PROBLEM TO SOLVE: Rewrite the data from the line containing "Task: Toggle the" down to the end with "checkbox" switched to "tick box", changing nothing else. Leave the pictures out of your answer.

RECORDED DATA:

★ ★ ★ ★

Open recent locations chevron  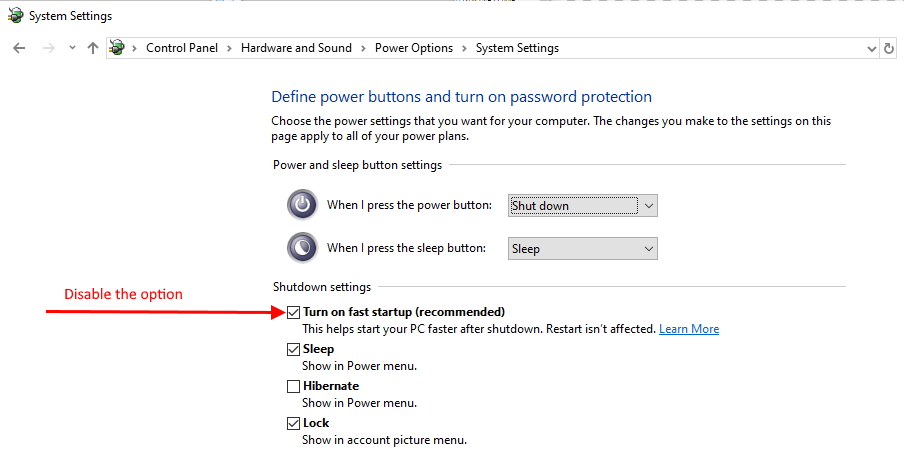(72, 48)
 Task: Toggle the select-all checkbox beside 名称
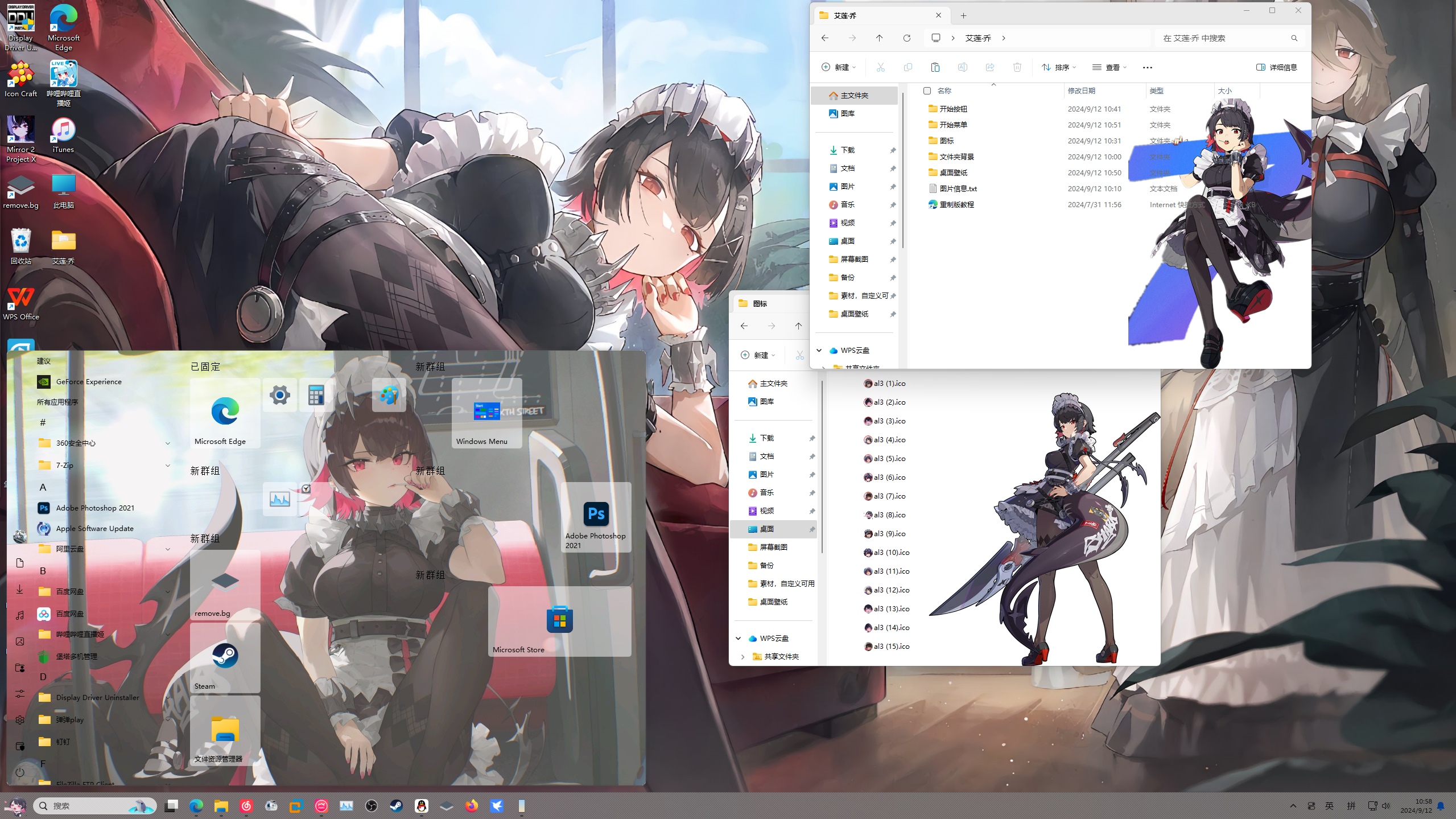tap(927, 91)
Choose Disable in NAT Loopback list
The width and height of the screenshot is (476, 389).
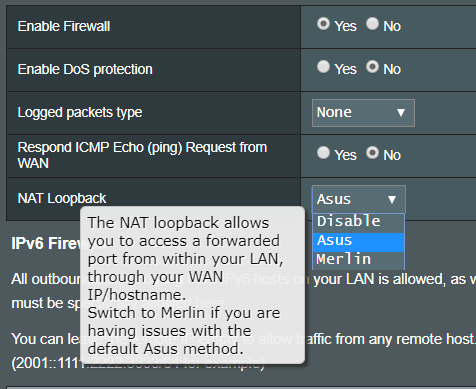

★ ★ ★ ★

COMPLETED TASK:
 Task: Toggle the select-all tick box beside 名称
tap(927, 91)
Choose Disable in NAT Loopback list
The width and height of the screenshot is (476, 389).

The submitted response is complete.